### What this task involves
Nothing but the text of the listing, repeated exactly, belongs in the answer; leave the images out.
BEGIN
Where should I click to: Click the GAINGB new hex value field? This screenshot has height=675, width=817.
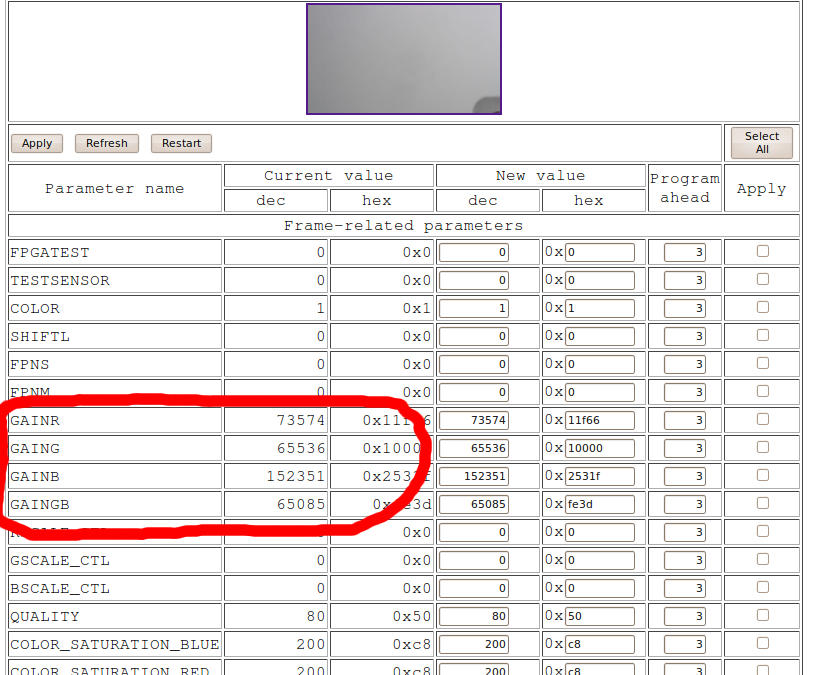tap(599, 505)
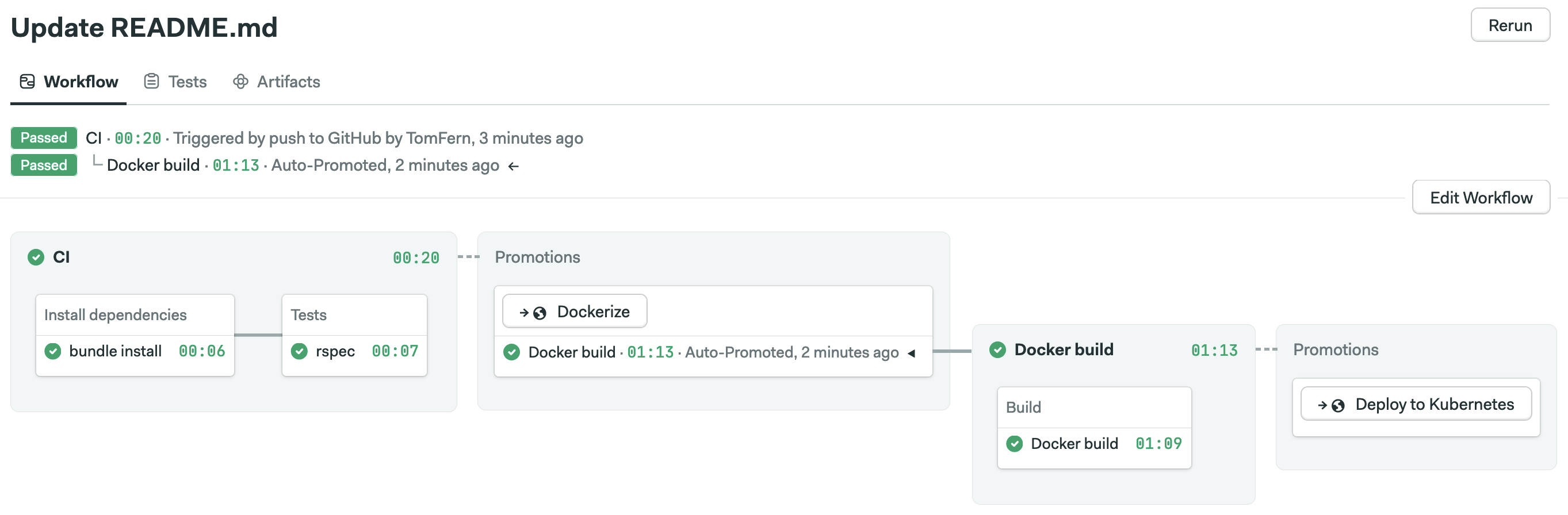
Task: Click the globe icon on Dockerize promotion
Action: 540,313
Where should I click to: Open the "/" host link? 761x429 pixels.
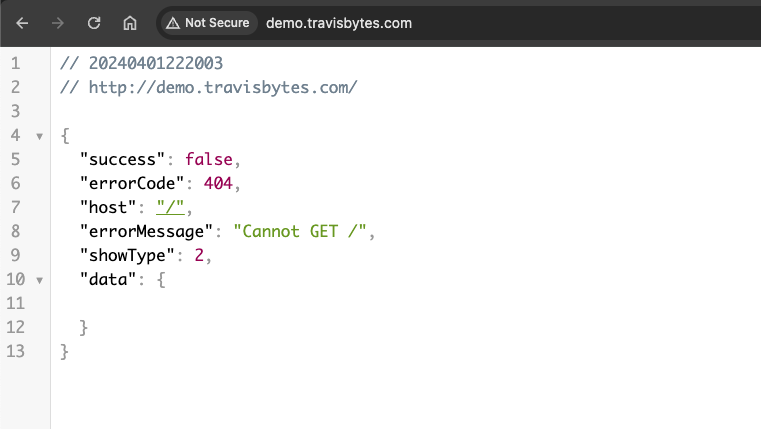170,208
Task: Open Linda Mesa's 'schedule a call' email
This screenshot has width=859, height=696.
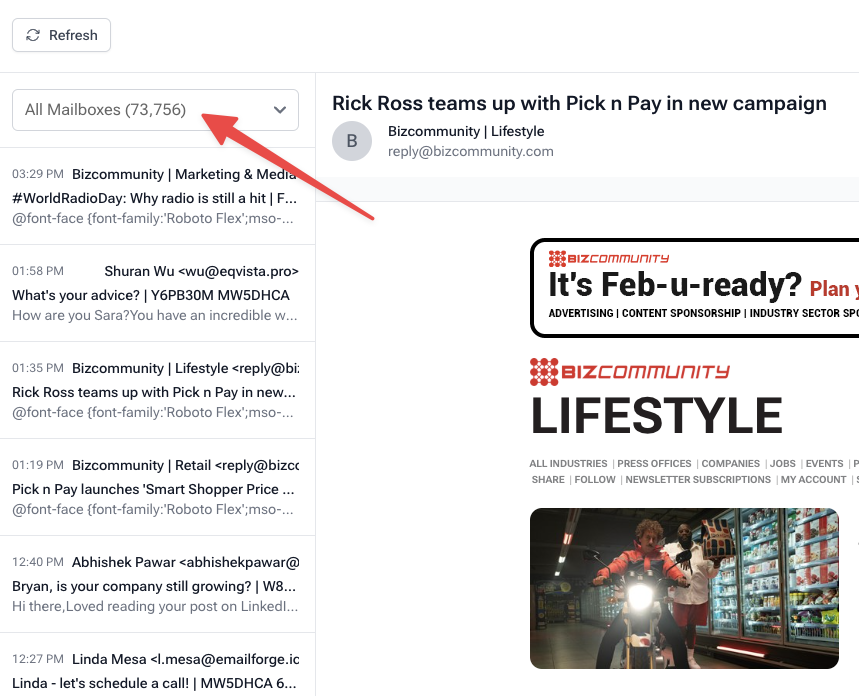Action: pyautogui.click(x=156, y=672)
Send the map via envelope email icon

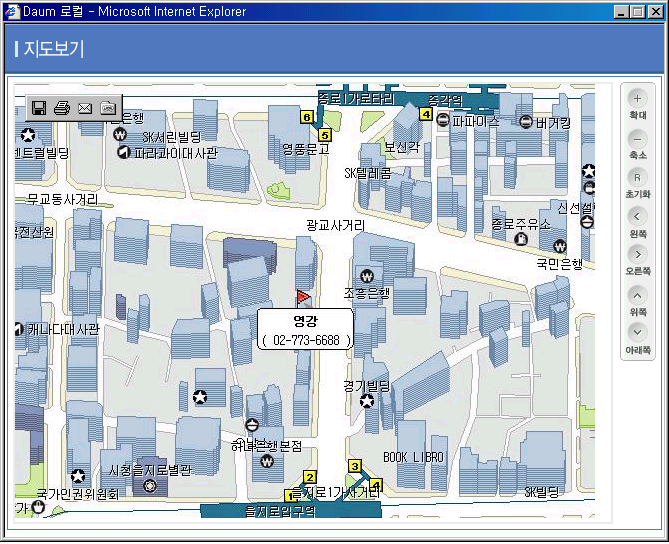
END
### Result of the task
Where should I click to: Click the GAINGB new hex value field? This screenshot has height=675, width=817.
tap(599, 505)
Task: Click the globe icon on Dockerize promotion
Action: 540,313
Where should I click to: Open the "/" host link? 761x429 pixels.
170,208
Task: Open Linda Mesa's 'schedule a call' email
This screenshot has width=859, height=696.
Action: pyautogui.click(x=156, y=672)
Send the map via envelope email icon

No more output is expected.